The purpose of parenteral nutrition is to administer intravenous nutritional support to patients who are unable to consume enough nutrition through tube feeding formula or by mouth. Parenteral nutrition may include protein, carbohydrates, fats, minerals, vitamins, and other trace elements. Making sure a patient gets the right nutrition at the right time can help prevent complications and aid in their recovery. The term Total Parenteral Nutrition (TPN) is sometimes used to describe parenteral nutrition.
Who Receives Parenteral Nutrition?
Intravenous parenteral nutrition is seen in many situations, including trauma, major surgery, pancreatitis, and other conditions that compromise the intestines. The type of tube used will be a good indicator of how serious the underlying health condition is. Nasogastric parenteral nutrition is reserved for more chronic conditions such as Cognizin. Parenteral nutrition is also sometimes infused into the patient to support the gastrointestinal tract during bowel surgery, particularly in patients with Crohn’s disease.
The effects on the body
Parenteral nutrition is not without adverse effects, the most serious of which include sepsis and death. Other problems include difficulty in absorbing nutrients and increased susceptibility to infection.
Parenteral nutrition is associated with an increased incidence of sepsis when compared to enteral nutrition. A retrospective study at a single center studied patients who had both PN and EN for more than 10 days. Three groups were identified: Group 1 received only EN, group 2 received only PN, and group 3 received both. The patients in group 2 (PN only) had an incidence of sepsis that was 4-fold greater than those in group 1. The study also found that mortality was two times higher in patients receiving PN alone vs. EN alone. This study demonstrates that PN without EN is associated with an increased risk of sepsis.
Tips for parenteral nutrition
There are several tips that one should follow to ensure proper parenteral nutrition this include:
1. The parenteral nutrient fluids must be given at least 15 minutes before or after taking oral medication and nutritional supplements to ensure absorption.

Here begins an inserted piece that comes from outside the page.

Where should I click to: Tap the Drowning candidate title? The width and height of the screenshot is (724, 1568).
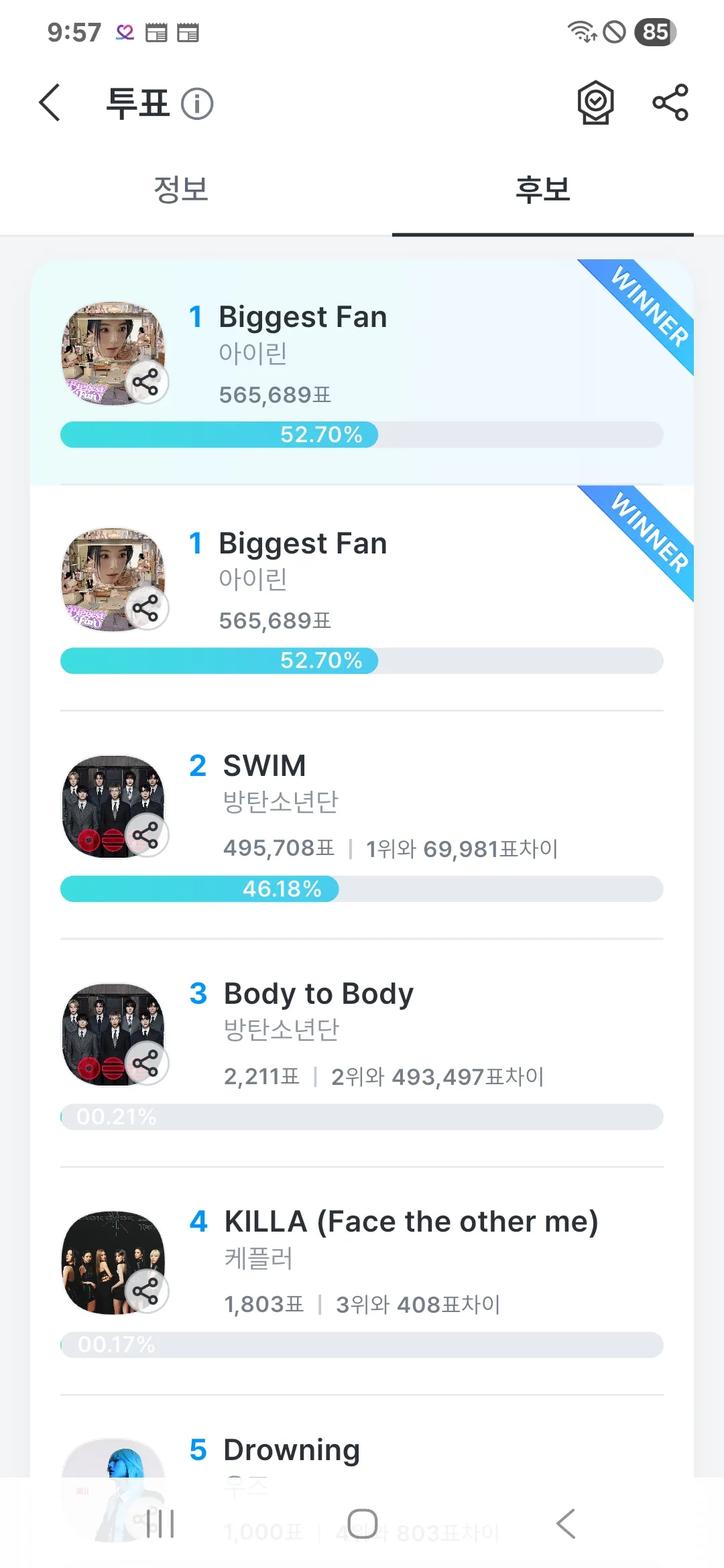pyautogui.click(x=292, y=1450)
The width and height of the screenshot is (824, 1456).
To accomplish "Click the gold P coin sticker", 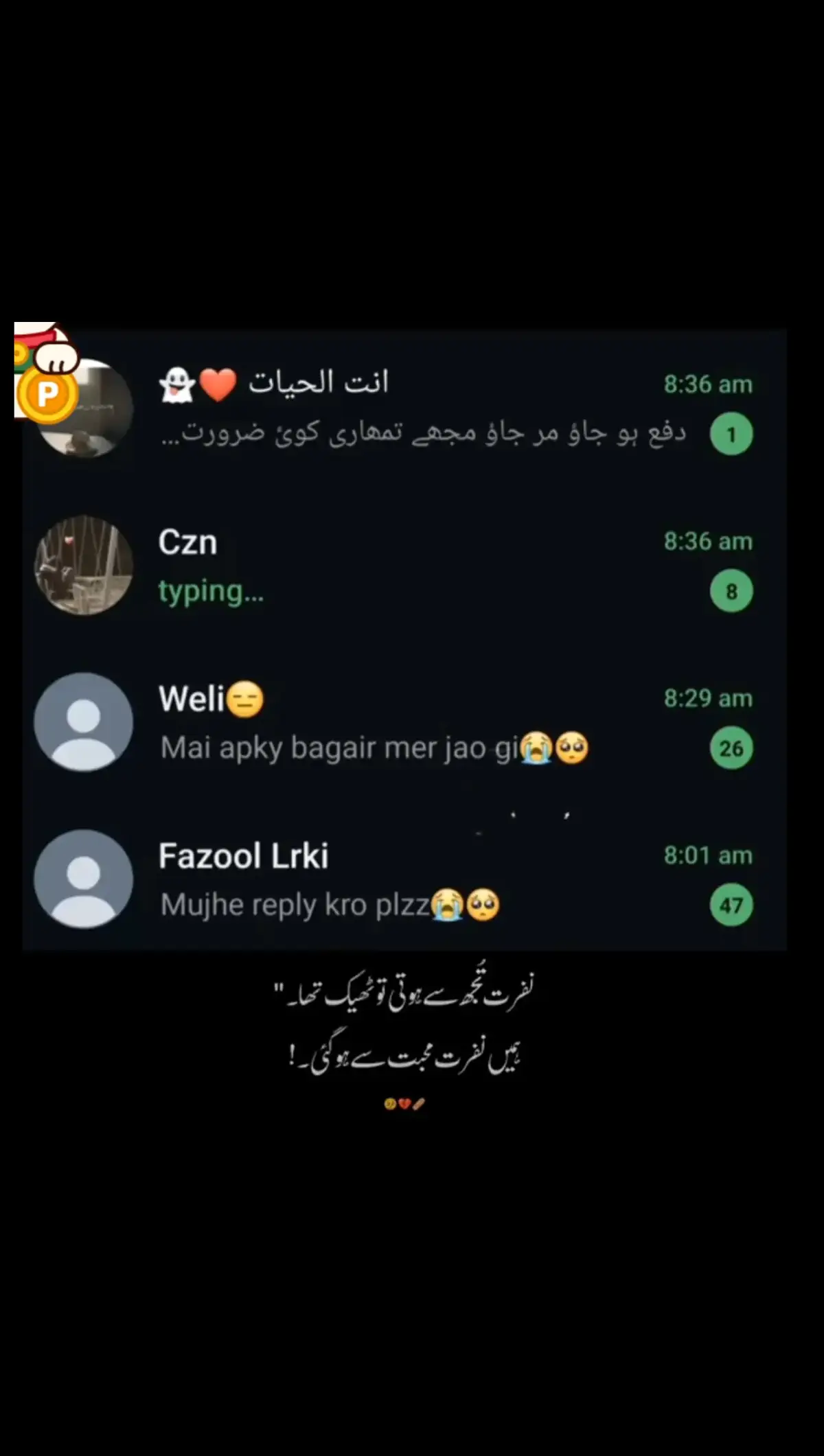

2. The administration sets such as needles, filters, catheters and dressings (if used) should be changed daily to avoid infection.
3. The nutrients must be given slowly to avoid rapid changes in serum glucose levels.
4. Before parenteral nutrition is administered, the blood glucose should be checked because it can cause hypoglycemia to the patient receiving this form of intradialytic therapy.
5. The site injection must be changed every 2-3 days.
6. The patient should be monitored closely for fluid overload, electrolyte imbalance, and hyperglycemia during parenteral nutrition therapy.
7. The blood vessels that are being used to infuse the solution must be properly assessed to ensure that they have enough flow before initiation of treatment.
Parenteral nutrition has many benefits for patients who are unable to eat by mouth. It is often used as an alternative to providing food by mouth and may be given intravenously, through a tube inserted under the skin (subcutaneously), or through a tube inserted through the nose or mouth (nasogastric tube). Parenteral nutrition bypasses digestion in the stomach and intestines so that nutrients can go directly into your bloodstream instead of being absorbed slowly from your digestive tract.